Os direitos aos cuidados da saúde e à igualdade e não discriminação criam um compromisso dos Estados de oferecer um conjunto básico de serviços de saúde nos mesmos termos que o fazem a seus cidadãos, até mesmo para aqueles em situação irregular. Esta afirmação de melhores práticas e os requisitos do Direito Internacional, no entanto, não têm sido observados na prática. Como resultado, milhões de indivíduos não têm acesso ao tratamento de HIV de que necessitam e sofrem o risco de ter complicações desnecessárias e morte prematura.
Tanto os benefícios de permitir que migrantes tenham logo acesso ao tratamento e obtenham medicação para doenças tratáveis quanto às consequências de não dar este tratamento são consideráveis. Estudos têm demonstrado que imigrantes tendem a ter um estado de saúde melhor do que os locais quando de sua chegada (McDONALD; KENNEDY, 2004, p. 1613-1627). No entanto, a falta de uma situação legal, o medo da identificação e as restrições legais ao tratamento levam à subutilização dos serviços de saúde e atrasos na busca de ajuda. Este artigo sugere um modo de se aumentar o acesso de não cidadãos a tratamento antiretroviral em países do Sul Global, incluindo tanto migrantes a longo prazo quanto a curto prazo e refugiados. Apenas com esforços globais coordenados da parte dos Estados, organizações internacionais e doadores; o direito dos migrantes a cuidados com sua saúde, em especial, tratamento antiretroviral, será integralmente concretizado. Ações programáticas e legislativas para eliminar a discriminação com base na cidadania e a melhora do acesso de migrantes a tratamento antiretroviral é decorrente não apenas de considerações de saúde pública, mas também e imediatamente do Direito Internacional.
1. Deve se atentar, no entanto, para o fato de que não há uma definição consensuada internacionalmente de “migrante” (Joint United Nations Programme on HIV/AIDS [UNAIDS]; International Organization for Migration [IOM], 2001, p. 1).
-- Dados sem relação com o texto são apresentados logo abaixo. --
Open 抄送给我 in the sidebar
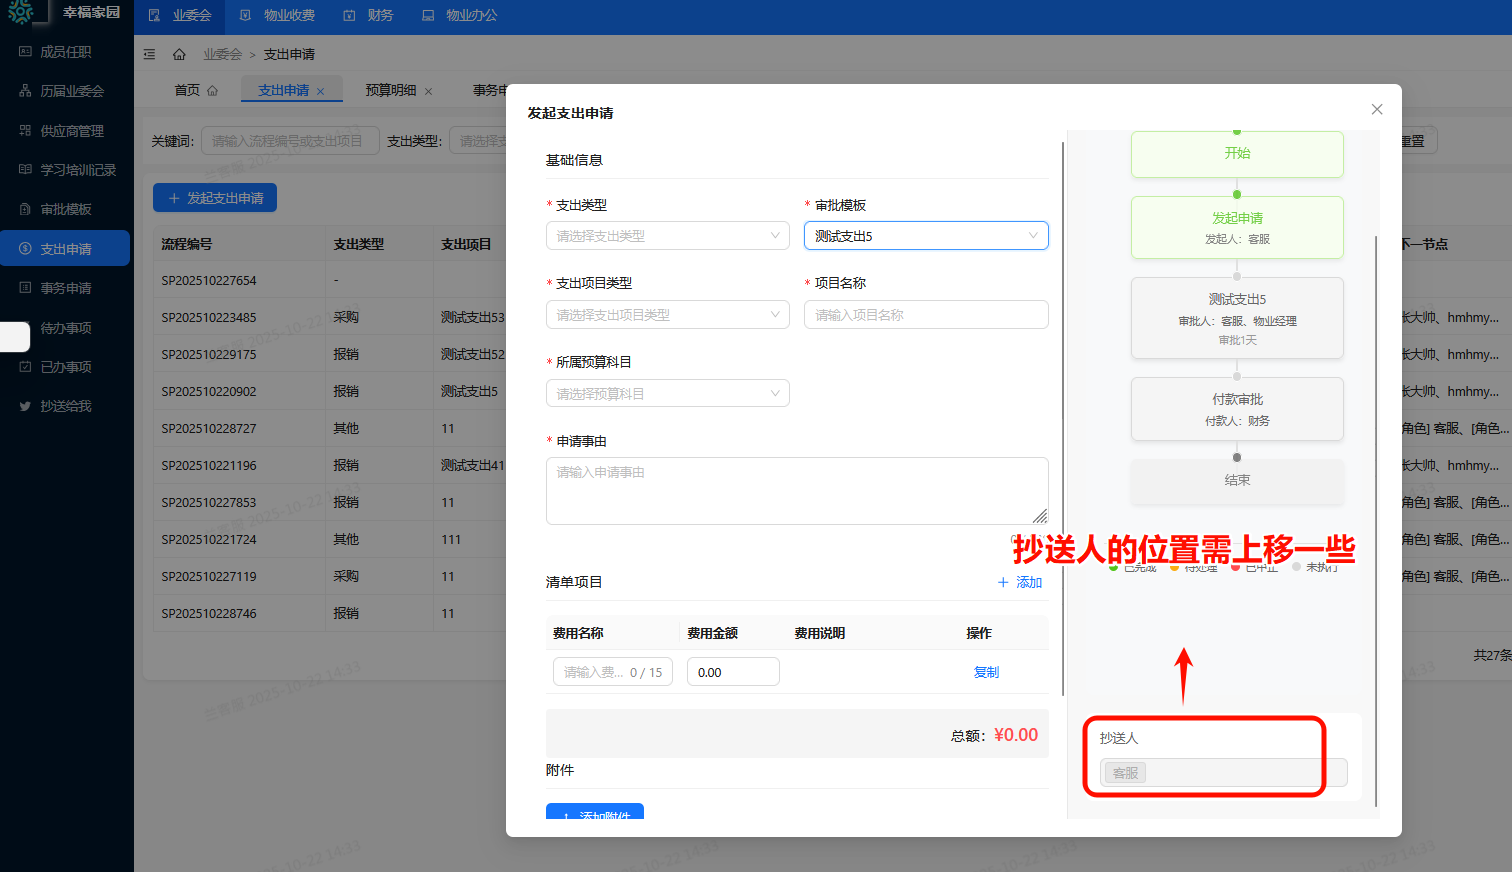1512x872 pixels. 66,406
2. De fato, o acesso gratuito ao tratamento de HIV/AIDS no local de prestação do serviço foi considerado pela OMS como parte integrante do acesso universal (SOUTEYRAND; et al, 2008).
3. Para uma discussão das barreiras que os usuários de drogas enfrentam na Tailândia para ter acesso ao exame, ao cuidado e ao tratamento do HIV, v. HRW (2007).
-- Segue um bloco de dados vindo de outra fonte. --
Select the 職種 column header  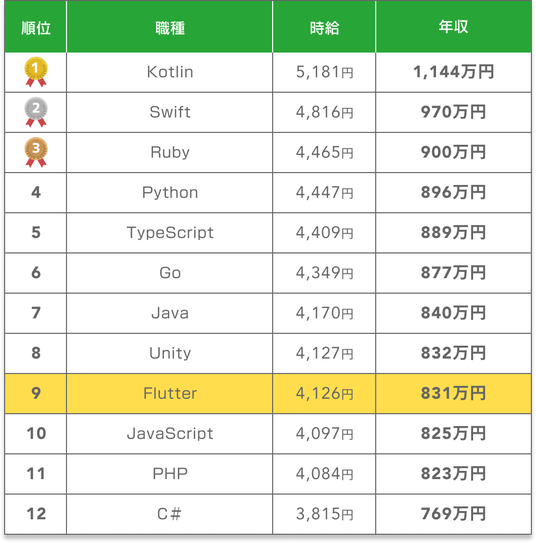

4. De acordo com o Direito Internacional, os Estados têm o direito de controlar suas fronteiras e decidir quem aceitar ou deportar, seguindo procedimentos adequados e observando princípios de não discriminação, proibição do tratamento inumano, respeito à vida familiar e outros direitos humanos e proteções do direito dos refugiados (CDHNU, 1994a, para. 5). O direito dos não cidadãos à não discriminação em direitos fundamentais discutidos nestes documento (como aqueles relacionados à saúde) não interferem no direito básico reconhecido por outras fontes do Direito Internacional que uma nação tem de controlar suas fronteiras.
5. A lista de medicamentos essenciais da OMS (2007) inclui os antiretrovirais como medicamentos essenciais para o tratamento e a prevenção do HIV em três classes (inibidores nucleosídeos/nucleotídeos da transcriptase reversa; inibidores não nucleosídeos da transcriptase reversa; e inibidores de proteases).